The problem dates back to 2018 when PHMC began an effort to instill Diversity, Equity, Inclusion and Access (DEIA) efforts into the internal operations of the commission, which bled over into a revisionist historical review of markers through the ideological DEIA lens, rather than one dedicated merely to historical significance.
Across Pennsylvania, the woke DEIA revision has caused a number of historical markers to be significantly changed or removed.
At the last meeting where markers were removed, the board responsible for marker determinations decided to remove and replace a marker dedicated to Revolutionary War hero Gen. Anthony Wayne because the marker uses the term “Indian Fighter.”
Another marker at National Aviary at the site of what was Western Penitentiary was removed because it referenced the facility was once used to house Confederate prisoners during the Civil War.
A marker interpreting the naming of Forbes Road was removed because it made note of British General Forbes’s desire to bring “Anglo-Saxon superiority” to the region – a reference not to race, but to British rule which existed at the time of the French and Indian or Seven Years War.
Finally, and most onerously, a marker dedicated to former President Woodrow Wilson’s time as a professor at Bryn Mawr College was removed because the college no longer wished to be associated with President Wilson’s views on race and gender at the time.

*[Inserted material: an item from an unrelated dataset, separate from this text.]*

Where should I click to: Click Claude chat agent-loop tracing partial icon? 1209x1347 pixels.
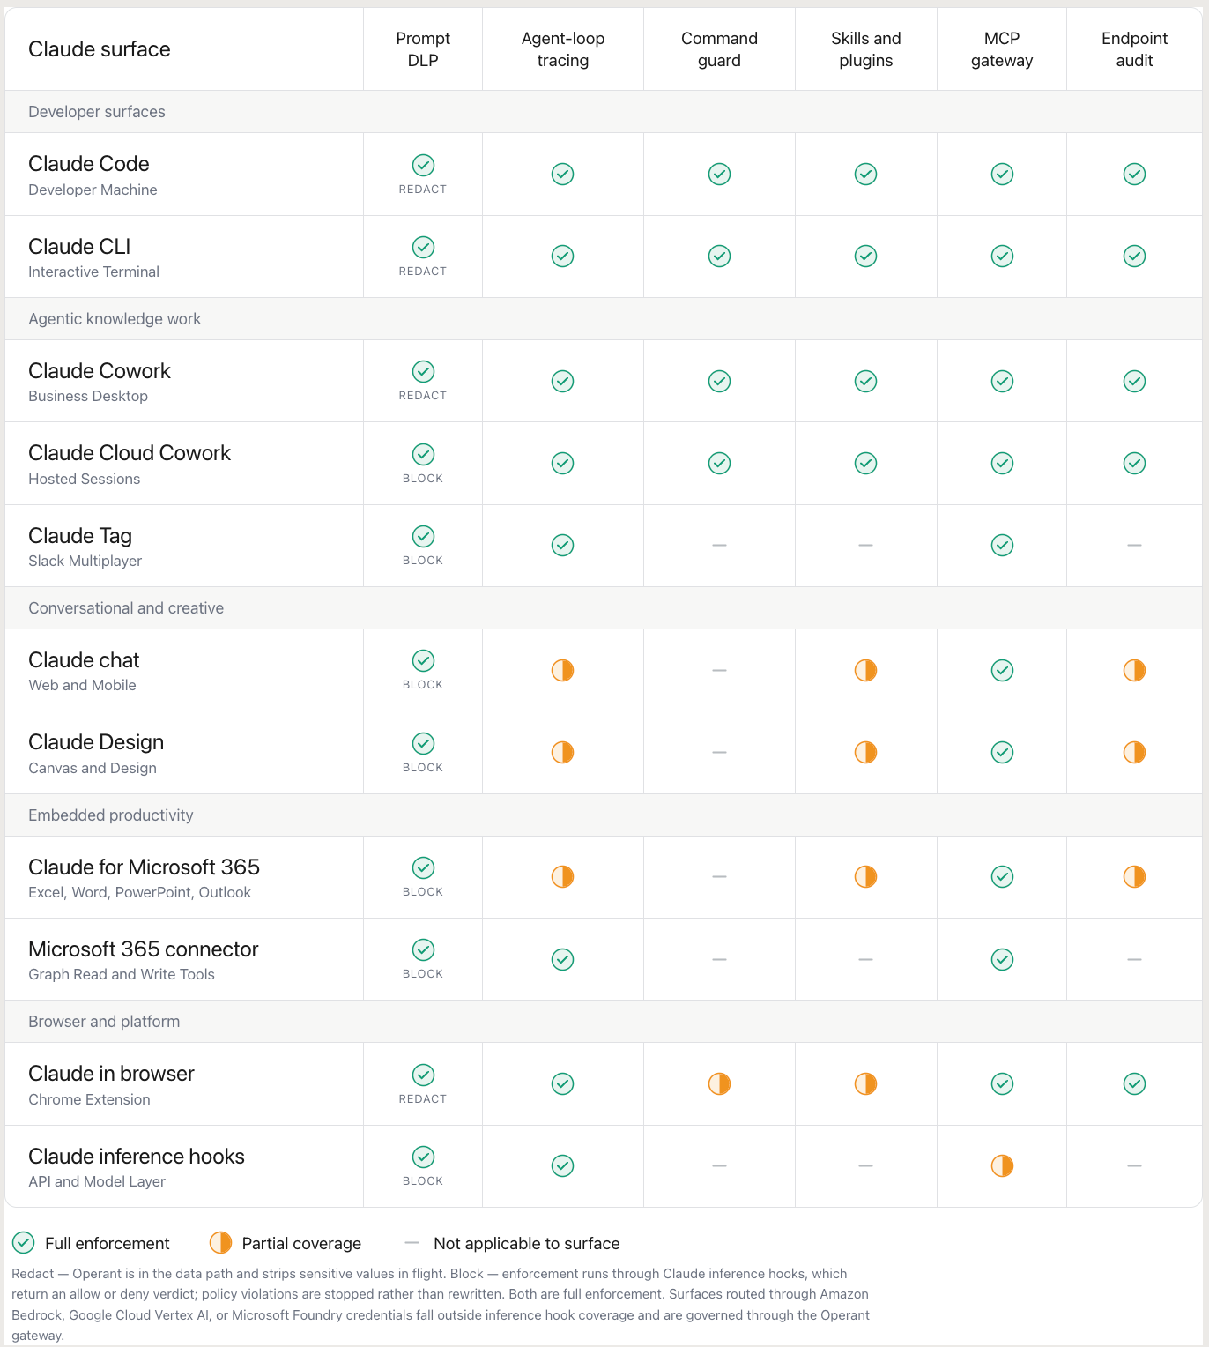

The marker itself had no controversial language or insinuations.
My fear is that the commission is becoming less of a true historical arbiter and more of a miniaturized version of George Orwell’s Ministry of Truth that has government officers alter history to fit the convenient narrative of those in charge.
It is also another example of unelected bureaucrat far-left ideologues within the Wolf administration using their positions to implement a belief system they cannot enact through legislative means.
As a student and lover of history, I know that not our collective past includes things we are not proud of today. I respect the role that the debate of historical appropriateness and significance plays in determining our present course of action.
To quote Maya Angelou: “History, despite its wrenching pain, cannot be unlived, but if faced with courage, need not be lived again.”
Let me put it another way, if we lack the courage to confront our history as it was lived and deny remembering that which has happened, how can we accurately chart a path for a better tomorrow?
Not all history needs to be celebrated, but it needs to be remembered.
Unfortunately, the Pennsylvania Historical and Museum Commission, despite my protests, is not slowing down.
It is set to hire a full time Marker and Diversity Coordinator who will individually spearhead marker review across Pennsylvania.
This will lead to one person having the power to revise history without accountability, without public input, and without context other than their own biased historical lens.
Our free society has no place for a Ministry of Truth. Government, especially unelected bureaucrats, should play no role in determining what is historically true, what is historically distasteful, and what history should be celebrated.
Rather than have the official arm of the state be the arbiter of history, perhaps it is time for the commission to get out of the marker business entirely and find a way to privatize our historical recognitions.
We are at a cultural inflection point and we must act responsibly to acknowledge who we were, so we can proudly determine who we want to be.
Rep. Parke Wentling represents the 17th district in the Pennsylvania General Assembly comprising of parts of Mercer, Crawford, Erie and Lawrence counties.